Today, most software vendors track OpenMP advances closely and have implemented the latest API features in their compilers and tools. With OpenMP, application portability is assured across the latest multicore systems, including Intel Xeon PhiTM processors.

Just this week, the OpenMP team concluded two weeks of meetings and presentations at Stony Brook University on Long Island, NY, part of its annual OpenMPCon user conference, and International Workshop on OpenMP (IWOMP).  All this activity is to prepare for the release of a preview draft of the OpenMP 5.0 specification for public comment at SC17 this November in Denver. The final 5.0 specification will be released at SuperComputing ’18 in 2018.

Several major extensions are anticipated for OpenMP 5.0, including extensions to the tool interface, and features to facilitate debugging OpenMP applications. Also, new memory allocation mechanisms for indicating which memory should be used for particular variables or dynamic allocations in systems with multiple types of memory. (Many of the new features intended for that final OpenMP 5.0 specification will be discussed at SC17.)
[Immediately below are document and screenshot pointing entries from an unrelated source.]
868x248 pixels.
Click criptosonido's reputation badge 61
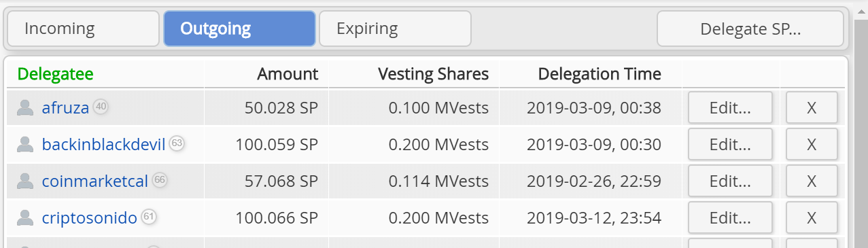[150, 216]
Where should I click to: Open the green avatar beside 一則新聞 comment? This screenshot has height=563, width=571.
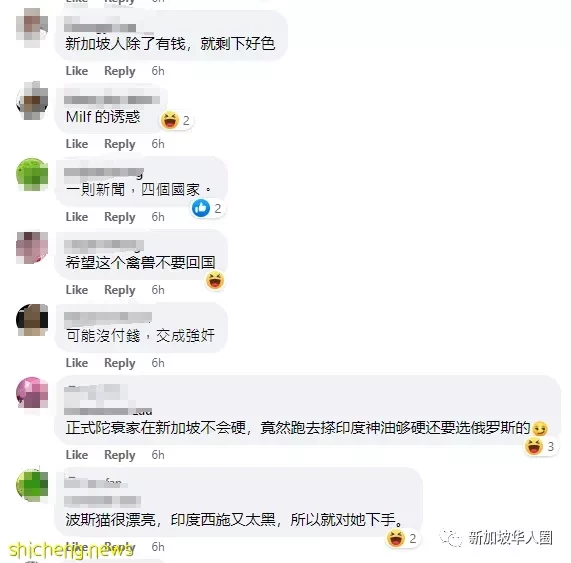pyautogui.click(x=32, y=174)
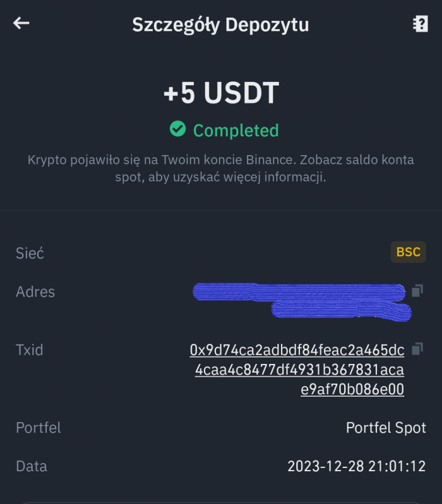Click the Txid row label
442x504 pixels.
click(30, 350)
[clickToTweet tweet=”Intel Parallel Studio XE 2018 tracks the latest OpenMP advances.” quote=”Intel Parallel Studio XE 2018 tracks the latest OpenMP advances.”]When the first version of the OpenMP (Open Multi-Processing) specifications was released in 1997, the intention was to provide an easy way to bring shared-memory parallelism to high performance applications written in Fortran. Up to then, parallel programming used an explicit threading model like pthreads, or a distributed memory framework like MPI. Both involved restructuring an application to fit the model, and then adding runtime library calls to implement parallelism. And both approaches were difficult to program and time consuming, and meant maintaining a sequential version and various platform-dependent parallelized versions.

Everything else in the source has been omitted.